The new high-speed video system from Mikrotron may be just the right solution when it is necessary to analyse quick processes in industry or research. MotionBlitz LTR1 for long-time recording will be presented for the first time at VISION 2010. Thanks to an extremely light-sensitive and compact camera from the EoSens Series, video recordings of up t0 165 minutes can be made directly on the hard disk with a full image resolution of 1,280 x 1,024 pixels and 506 fps. The integrated region of interest (ROI) function allows variable arrangement of image fields in terms of their position, resolution and speed, and facilitates recording frequencies of up to 30,000 fps. LTR1 is offered as a complete system comprising a 19” rack PC, a compact 1.3 megapixel CMOS camera, a CameraLink frame grabber, cables and operating software. “Thanks to the high-speed LTR1 video system, turbulences in liquids or gases, the behaviour of fine dust in a vacuum or processes in medical diagnostics can be ideally observed”, says Jürgen Zimmermann, managing director of Mikrotron.

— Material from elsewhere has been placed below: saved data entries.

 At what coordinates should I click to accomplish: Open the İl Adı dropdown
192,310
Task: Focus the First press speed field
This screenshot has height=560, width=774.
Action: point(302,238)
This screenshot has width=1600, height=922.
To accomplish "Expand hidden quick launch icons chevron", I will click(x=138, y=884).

Stemmer Imaging will exhibit a very special highlight at Vision 2010. The company will present the LQ-200CL, a world innovation of the Danish industrial camera manufacturer JAI. This 4 CCD line camera can simultaneously record image data in the red, green, blue and near infrared range (NIR). “As the only industrial 4 CCD line camera available on the market with a prism block, it works with a dichromatic hard material coating,” says Peter Stiefenhöfer, marketing manager at Stemmer Imaging. The four CCD sensors are mounted on this specially developed optical prism, which divides the light into red, green, blue and green NIR color channels. Their precise alignment on the same optical axis is ensured by means of a patented alignment method. The camera records a maximum of 19,048 lines per second. “Thanks to the NIR sensor, it is now possible to detect a large number of additional defects. The prism block technology eliminates the complex configuration of the system, which is normally required in trilinear line cameras,” adds Stiefenhöfer. A large number of pre-processing functions are also available, e.g. flat field correction, gamma correction and gain correction, as well as manual or automatic white balance.

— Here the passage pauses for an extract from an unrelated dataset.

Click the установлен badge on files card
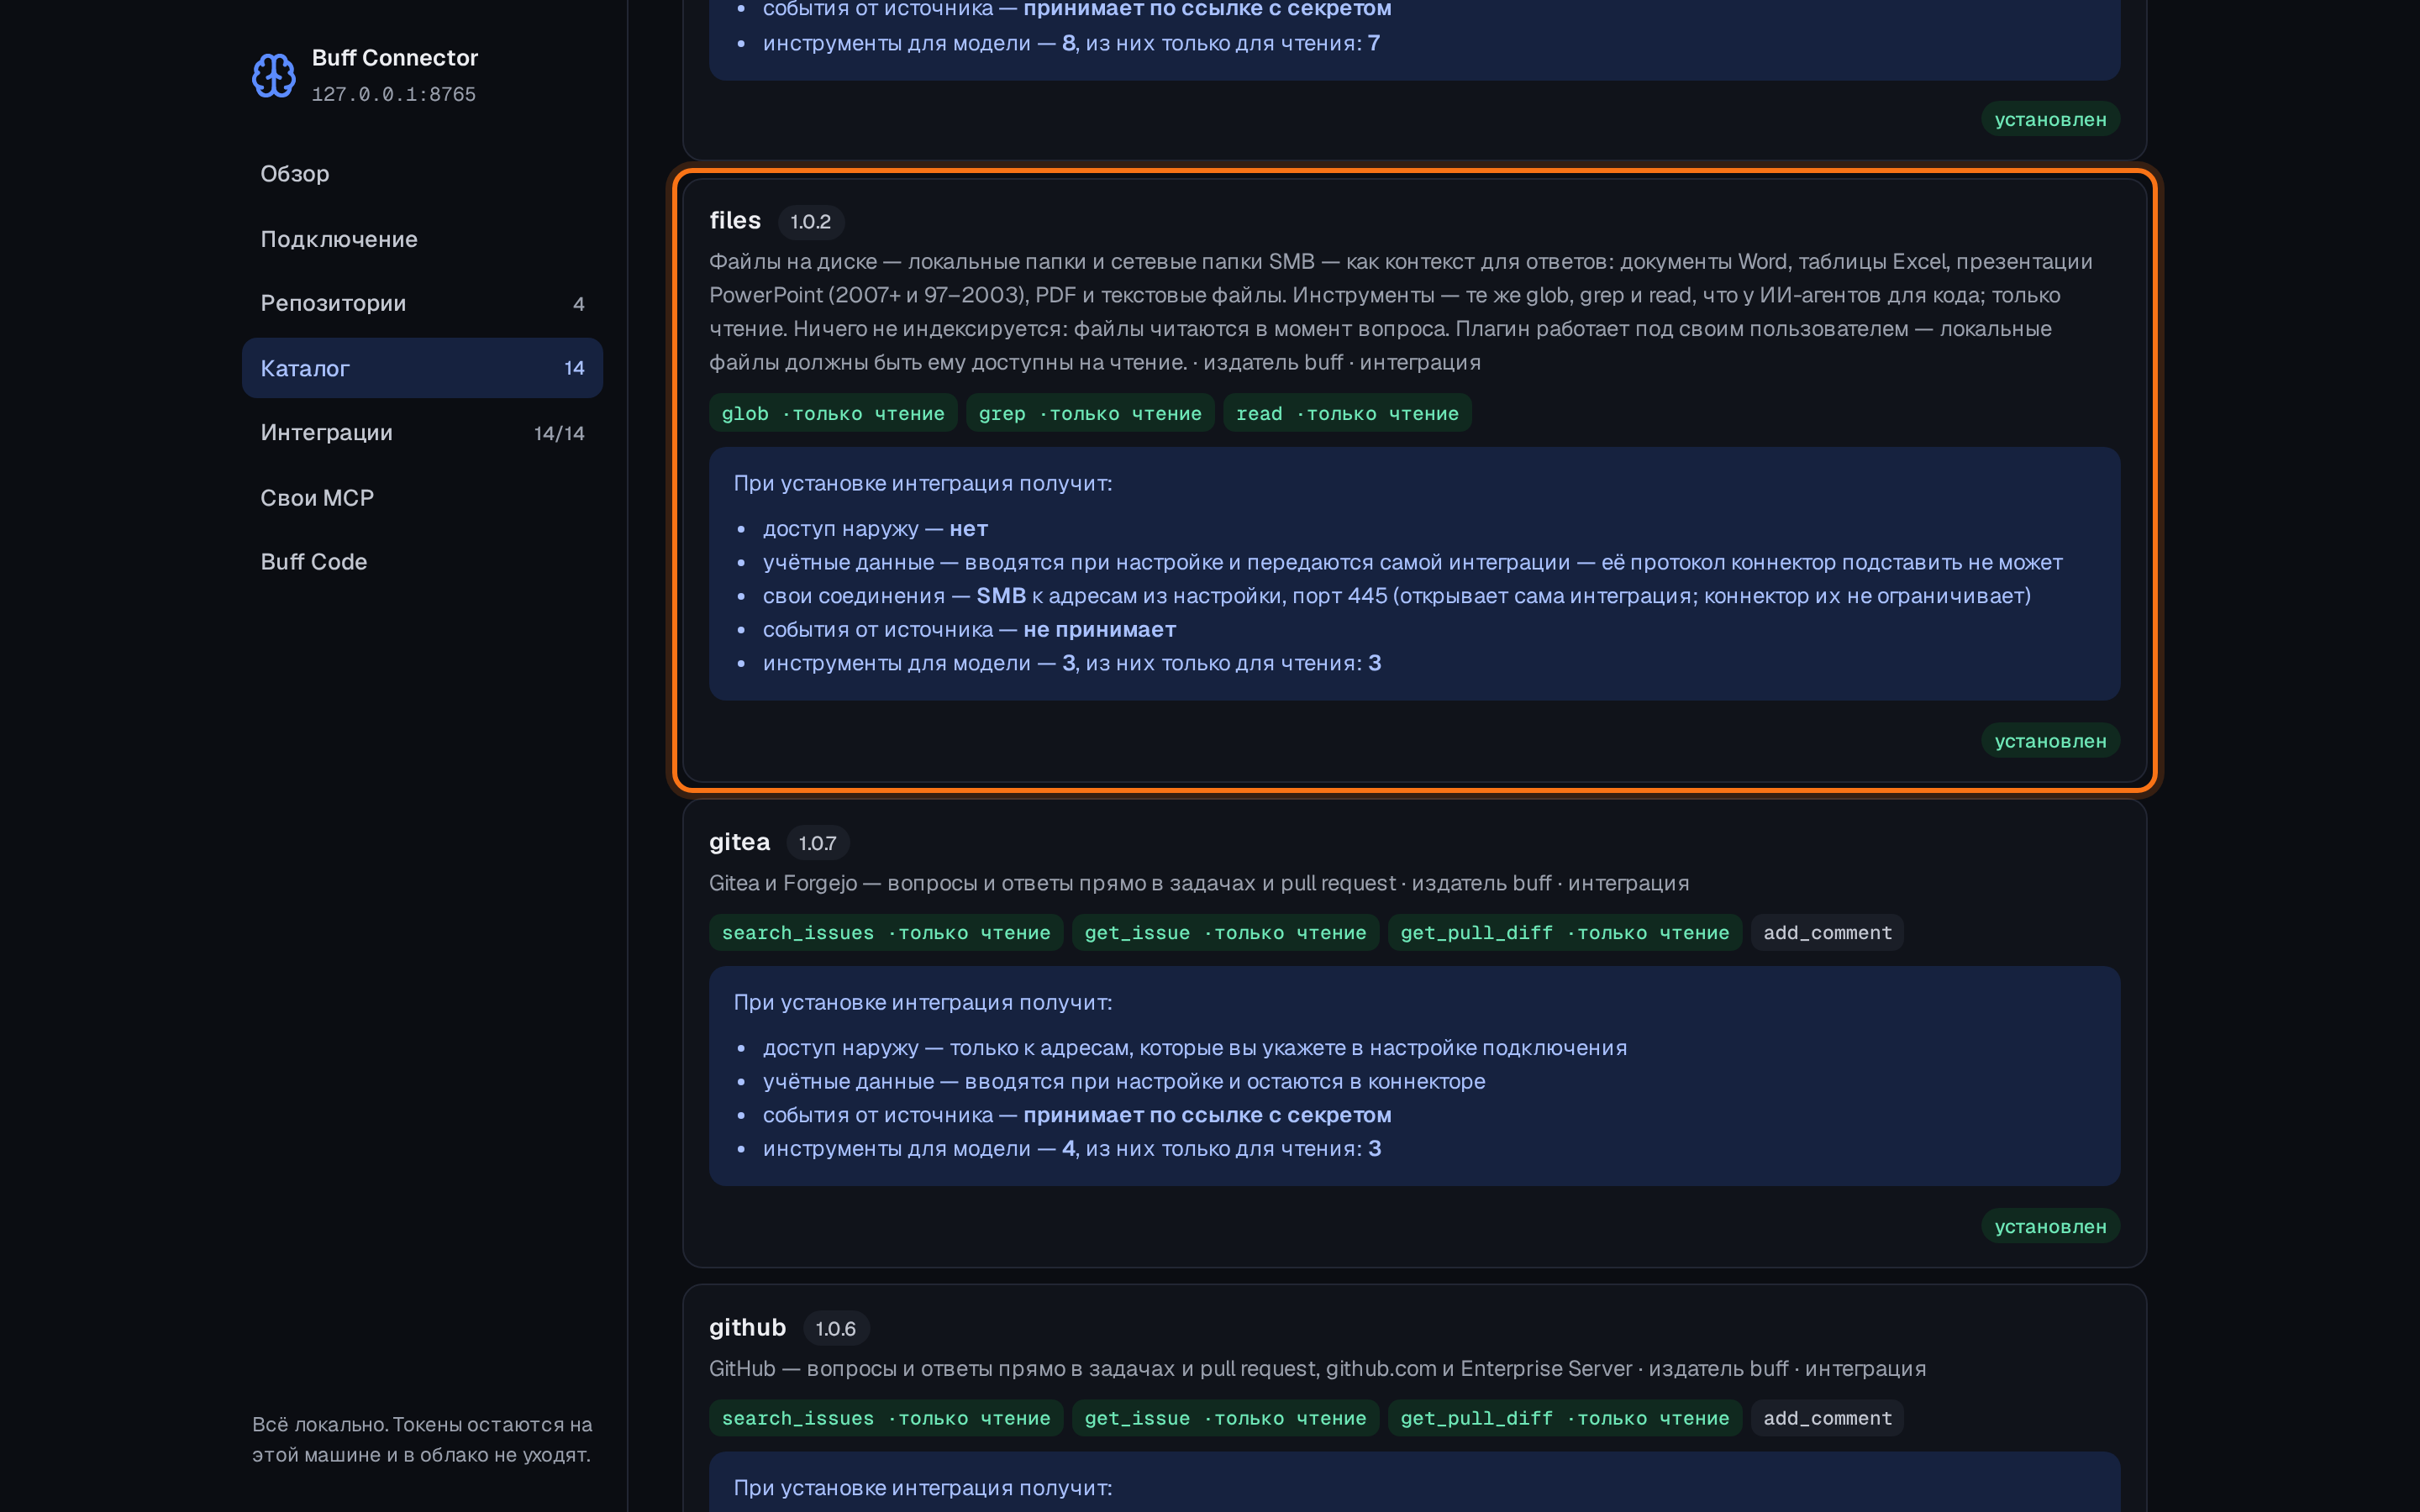The image size is (2420, 1512). click(2050, 741)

As an international showcase with around 300 exhibitors of machine vision technologies, Vision 2010 will present the following products on a total gross exhibition area of 20,000 square metres in Halls 4 and 6 at the New Stuttgart Trade Fair Centre: innovative camera systems, vision sensors, frame grabbers, illumination, lasers, optics/lenses, optical filters, accessories, software libraries, application-specific machine vision systems, configurable machine vision systems and complete solutions and services. The extended “Integration Area” and the “Application Park” will re-emphasise the user proximity of Vision 2010. The extremely diverse accompanying programme will also inform experts about the latest state of the art, will provide innovative solutions and will promote the exchange of know-how.